Signs along roads started during the time of the Egyptians, who would carve advertising messages on rocks. But the term “billboard” didn’t come into effect until the 19th century. So why are signs called “billboards” today?
“Bills” were early posters
Advertising, in the early days, was all about posters. These were then glued over each other with each change of the advertisement, using paste. Over the decades and enhancement in the printing process, the posters grew in size. They also became larger due to the manner in which people saw them, morphing from pedestrians to cyclists to automobile drivers. The people who installed these ads were called “bill posters” and they had a tough job as they would install all the pieces of the poster while balancing on a ladder with a brush full of glue. By the 1940s these “bills” had grown to 12’ x 24’ in size and were strictly the bastion of car driving viewers. Of course, smaller posters still exist in movie theaters, but “billboards” are the sole spot for the big posters today. And, of course, most of these have been converted to vinyl production and there’s no longer glue necessary.

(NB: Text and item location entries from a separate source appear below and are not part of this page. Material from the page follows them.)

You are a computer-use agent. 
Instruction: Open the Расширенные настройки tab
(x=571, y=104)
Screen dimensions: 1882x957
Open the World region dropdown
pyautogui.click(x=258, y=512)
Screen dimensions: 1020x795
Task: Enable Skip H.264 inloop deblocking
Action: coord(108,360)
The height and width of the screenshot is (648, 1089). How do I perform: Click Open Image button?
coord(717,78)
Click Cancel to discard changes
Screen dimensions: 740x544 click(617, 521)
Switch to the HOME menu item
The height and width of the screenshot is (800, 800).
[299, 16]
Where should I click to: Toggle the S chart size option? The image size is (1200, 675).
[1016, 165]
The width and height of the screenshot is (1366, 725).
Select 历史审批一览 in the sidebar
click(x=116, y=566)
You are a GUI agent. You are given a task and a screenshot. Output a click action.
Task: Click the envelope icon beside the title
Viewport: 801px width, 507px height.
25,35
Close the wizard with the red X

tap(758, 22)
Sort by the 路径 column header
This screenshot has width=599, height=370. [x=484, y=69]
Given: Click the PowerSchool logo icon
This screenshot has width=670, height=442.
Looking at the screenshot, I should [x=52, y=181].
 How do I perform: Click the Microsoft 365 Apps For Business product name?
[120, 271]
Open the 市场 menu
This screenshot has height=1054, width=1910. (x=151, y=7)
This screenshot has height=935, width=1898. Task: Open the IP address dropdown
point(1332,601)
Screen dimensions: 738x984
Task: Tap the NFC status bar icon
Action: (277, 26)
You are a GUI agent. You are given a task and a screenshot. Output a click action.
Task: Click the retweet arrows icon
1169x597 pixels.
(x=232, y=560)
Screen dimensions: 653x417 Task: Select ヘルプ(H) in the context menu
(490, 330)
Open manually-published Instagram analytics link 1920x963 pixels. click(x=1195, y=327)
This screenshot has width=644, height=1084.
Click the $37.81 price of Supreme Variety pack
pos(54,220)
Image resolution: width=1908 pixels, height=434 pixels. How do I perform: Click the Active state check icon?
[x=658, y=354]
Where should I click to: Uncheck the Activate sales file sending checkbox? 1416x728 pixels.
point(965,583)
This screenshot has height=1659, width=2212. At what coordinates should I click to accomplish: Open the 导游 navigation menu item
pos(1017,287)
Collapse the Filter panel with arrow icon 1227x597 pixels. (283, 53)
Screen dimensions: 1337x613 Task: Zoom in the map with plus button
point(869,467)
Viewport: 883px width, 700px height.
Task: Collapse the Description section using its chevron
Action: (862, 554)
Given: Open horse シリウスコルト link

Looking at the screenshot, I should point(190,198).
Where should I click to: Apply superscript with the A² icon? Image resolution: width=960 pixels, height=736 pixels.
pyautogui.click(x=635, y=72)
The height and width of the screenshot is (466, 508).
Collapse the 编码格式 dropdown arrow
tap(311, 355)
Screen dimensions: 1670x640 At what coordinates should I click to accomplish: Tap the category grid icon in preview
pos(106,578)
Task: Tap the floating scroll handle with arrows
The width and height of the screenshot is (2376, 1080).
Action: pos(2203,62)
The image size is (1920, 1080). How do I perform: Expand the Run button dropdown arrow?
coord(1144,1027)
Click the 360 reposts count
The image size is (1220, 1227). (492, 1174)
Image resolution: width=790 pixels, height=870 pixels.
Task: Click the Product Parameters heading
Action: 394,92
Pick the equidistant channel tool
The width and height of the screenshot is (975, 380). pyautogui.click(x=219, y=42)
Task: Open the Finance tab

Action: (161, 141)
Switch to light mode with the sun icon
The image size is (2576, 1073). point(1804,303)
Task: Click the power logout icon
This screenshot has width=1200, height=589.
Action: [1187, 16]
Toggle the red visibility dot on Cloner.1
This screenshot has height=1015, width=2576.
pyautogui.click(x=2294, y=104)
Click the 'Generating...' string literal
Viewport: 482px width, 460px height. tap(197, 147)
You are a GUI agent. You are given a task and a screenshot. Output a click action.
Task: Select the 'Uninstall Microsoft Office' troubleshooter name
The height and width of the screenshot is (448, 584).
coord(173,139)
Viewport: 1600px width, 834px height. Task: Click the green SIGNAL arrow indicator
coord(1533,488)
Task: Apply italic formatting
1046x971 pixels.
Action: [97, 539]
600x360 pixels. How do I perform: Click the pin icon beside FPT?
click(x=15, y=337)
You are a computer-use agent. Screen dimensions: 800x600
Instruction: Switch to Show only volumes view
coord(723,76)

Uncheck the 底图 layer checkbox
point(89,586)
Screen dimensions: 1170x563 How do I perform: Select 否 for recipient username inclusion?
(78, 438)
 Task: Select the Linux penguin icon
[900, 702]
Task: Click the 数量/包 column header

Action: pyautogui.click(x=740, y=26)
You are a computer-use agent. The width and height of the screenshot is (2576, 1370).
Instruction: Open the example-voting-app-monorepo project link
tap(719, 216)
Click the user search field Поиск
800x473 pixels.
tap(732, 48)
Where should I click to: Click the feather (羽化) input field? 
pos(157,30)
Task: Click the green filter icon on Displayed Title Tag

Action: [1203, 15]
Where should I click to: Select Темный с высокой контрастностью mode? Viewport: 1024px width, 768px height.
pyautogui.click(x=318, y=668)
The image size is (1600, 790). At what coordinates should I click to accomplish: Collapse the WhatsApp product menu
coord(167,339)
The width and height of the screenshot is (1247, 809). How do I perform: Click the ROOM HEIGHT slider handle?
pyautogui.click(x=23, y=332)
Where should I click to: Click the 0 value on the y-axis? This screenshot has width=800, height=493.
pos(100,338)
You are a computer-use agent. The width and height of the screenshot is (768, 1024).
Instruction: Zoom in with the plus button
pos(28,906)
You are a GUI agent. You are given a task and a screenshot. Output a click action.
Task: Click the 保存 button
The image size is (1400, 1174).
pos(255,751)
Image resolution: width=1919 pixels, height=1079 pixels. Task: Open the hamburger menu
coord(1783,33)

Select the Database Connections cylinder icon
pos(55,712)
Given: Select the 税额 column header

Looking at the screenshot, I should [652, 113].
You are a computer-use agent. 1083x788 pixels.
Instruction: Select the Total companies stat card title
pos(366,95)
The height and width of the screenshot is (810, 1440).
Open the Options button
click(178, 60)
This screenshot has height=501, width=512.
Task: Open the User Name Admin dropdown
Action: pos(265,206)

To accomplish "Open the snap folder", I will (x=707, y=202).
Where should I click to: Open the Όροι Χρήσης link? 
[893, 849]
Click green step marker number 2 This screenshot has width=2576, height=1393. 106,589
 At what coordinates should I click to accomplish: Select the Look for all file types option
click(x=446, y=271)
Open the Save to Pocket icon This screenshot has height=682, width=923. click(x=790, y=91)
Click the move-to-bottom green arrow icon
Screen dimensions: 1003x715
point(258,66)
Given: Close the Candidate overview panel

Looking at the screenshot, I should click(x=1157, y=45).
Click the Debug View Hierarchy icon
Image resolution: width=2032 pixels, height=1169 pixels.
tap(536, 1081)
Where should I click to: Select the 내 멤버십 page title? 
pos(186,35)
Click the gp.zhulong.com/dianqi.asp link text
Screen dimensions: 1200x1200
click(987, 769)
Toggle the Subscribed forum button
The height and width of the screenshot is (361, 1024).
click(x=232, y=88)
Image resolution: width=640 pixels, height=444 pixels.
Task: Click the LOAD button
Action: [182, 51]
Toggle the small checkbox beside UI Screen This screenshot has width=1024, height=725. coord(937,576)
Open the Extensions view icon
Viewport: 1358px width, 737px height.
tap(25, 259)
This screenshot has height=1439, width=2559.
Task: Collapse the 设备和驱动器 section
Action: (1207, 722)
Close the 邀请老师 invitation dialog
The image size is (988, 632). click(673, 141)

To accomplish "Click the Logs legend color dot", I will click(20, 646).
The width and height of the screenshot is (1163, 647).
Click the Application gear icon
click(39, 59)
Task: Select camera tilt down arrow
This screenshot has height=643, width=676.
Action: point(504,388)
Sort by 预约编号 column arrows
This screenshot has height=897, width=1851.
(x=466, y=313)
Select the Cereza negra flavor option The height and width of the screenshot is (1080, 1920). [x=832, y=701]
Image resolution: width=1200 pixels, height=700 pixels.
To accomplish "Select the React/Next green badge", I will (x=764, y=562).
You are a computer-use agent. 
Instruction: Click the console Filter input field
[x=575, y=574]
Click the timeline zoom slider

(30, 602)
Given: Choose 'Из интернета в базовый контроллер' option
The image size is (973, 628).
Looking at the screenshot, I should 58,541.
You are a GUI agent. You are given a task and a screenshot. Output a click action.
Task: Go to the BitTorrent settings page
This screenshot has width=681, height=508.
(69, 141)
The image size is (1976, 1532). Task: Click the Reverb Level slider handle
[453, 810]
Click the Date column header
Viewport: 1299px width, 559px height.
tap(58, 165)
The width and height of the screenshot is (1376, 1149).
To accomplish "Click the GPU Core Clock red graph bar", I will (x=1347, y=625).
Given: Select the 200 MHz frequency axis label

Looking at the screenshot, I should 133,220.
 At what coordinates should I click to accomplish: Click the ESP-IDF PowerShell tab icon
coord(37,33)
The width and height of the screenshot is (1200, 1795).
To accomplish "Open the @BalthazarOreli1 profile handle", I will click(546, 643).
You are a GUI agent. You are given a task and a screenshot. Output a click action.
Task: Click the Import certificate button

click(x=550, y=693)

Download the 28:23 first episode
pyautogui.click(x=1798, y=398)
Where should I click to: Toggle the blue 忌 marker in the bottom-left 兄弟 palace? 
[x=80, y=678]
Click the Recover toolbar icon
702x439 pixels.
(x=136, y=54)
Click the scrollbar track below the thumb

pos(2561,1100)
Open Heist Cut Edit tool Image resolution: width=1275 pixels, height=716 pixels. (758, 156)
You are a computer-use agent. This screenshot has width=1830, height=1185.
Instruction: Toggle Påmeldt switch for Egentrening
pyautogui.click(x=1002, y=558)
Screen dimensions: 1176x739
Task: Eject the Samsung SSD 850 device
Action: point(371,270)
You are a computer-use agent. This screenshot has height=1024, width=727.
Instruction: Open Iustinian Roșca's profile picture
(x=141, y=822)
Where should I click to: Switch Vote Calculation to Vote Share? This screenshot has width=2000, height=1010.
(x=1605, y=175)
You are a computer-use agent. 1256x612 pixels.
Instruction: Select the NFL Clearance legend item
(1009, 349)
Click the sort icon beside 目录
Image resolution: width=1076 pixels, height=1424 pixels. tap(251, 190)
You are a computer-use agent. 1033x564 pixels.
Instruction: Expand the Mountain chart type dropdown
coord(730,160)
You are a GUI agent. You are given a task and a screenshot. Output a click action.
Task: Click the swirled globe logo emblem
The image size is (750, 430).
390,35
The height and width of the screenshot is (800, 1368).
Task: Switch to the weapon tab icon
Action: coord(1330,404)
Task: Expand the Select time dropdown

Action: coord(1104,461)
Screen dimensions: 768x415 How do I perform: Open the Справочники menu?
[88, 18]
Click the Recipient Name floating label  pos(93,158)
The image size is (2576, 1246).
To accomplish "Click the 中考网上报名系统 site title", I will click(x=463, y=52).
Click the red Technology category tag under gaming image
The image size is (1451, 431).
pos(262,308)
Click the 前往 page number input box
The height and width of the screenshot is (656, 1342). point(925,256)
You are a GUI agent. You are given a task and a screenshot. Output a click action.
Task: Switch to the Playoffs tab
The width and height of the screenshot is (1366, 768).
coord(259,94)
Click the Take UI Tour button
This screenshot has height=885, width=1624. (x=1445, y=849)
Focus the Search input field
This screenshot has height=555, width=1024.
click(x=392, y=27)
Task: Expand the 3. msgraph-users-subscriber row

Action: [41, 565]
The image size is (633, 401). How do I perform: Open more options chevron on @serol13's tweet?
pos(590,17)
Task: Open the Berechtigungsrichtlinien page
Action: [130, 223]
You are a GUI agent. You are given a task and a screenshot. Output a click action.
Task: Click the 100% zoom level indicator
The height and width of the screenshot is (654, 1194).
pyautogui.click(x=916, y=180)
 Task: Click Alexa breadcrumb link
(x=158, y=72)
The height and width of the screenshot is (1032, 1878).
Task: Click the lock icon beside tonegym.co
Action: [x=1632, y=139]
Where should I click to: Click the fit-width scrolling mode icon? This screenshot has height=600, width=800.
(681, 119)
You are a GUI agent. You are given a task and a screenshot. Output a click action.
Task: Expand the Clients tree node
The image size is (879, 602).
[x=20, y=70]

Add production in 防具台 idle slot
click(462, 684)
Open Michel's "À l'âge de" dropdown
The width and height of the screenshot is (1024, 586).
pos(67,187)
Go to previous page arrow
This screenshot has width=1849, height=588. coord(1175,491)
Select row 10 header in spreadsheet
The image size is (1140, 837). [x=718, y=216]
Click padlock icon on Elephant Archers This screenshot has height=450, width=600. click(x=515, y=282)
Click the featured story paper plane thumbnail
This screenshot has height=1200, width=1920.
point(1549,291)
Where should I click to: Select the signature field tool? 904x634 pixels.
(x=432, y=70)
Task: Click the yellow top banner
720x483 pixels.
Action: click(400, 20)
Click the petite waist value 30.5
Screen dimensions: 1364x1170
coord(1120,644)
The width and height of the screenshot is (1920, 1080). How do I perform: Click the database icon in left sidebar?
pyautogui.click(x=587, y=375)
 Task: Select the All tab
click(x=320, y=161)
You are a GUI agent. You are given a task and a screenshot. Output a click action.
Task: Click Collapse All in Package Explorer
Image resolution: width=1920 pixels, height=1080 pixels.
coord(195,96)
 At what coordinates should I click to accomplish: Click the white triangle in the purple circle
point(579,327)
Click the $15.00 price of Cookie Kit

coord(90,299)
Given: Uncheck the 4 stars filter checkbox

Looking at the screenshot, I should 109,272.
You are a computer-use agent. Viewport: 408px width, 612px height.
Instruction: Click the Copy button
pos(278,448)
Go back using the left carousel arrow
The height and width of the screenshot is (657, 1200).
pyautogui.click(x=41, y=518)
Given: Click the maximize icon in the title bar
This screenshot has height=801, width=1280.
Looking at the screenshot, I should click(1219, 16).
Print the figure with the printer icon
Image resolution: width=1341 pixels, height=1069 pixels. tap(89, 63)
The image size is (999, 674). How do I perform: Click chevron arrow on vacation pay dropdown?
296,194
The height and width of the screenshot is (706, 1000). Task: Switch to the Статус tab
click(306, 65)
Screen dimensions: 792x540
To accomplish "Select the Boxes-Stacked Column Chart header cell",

“Boards” were what they put the paper and glue on
So what did they mount the “bills” on? Originally the answer was just the wall, but over time it changed to a smooth surface designed for that use, which was basically sheets of plywood that were affixed to that same brick wall. By the 1950s that plywood had been renamed “panels” for their sole function on the standard billboard frame, but the name “boards” had still stuck. Of course, panels changed over the years from wood, to metal, to fiberglass, and eventually to vinyl. Some owners still refer to their signs as “boards” even today, when you ask them how many they own.
Then just put them together
What do you get when you combine these two words? The answer, of course, is “billboard”. Over the years this term has grown to encompass any number of materials and designs. Wooden signs on telephone poles get the same generic name as big steel monopoles. Even huge 100’ tall vinyl signs on the side of buildings still get called “billboards”. But, of course, it all began with simple posters on the side of walls to be read by pedestrians wearing tophats.
“Billboards” are a term that took decades to come up with. Today it’s a descriptive term for every aspect of the outdoor advertising industry. It kind of ties the history together of this most American of cultural products.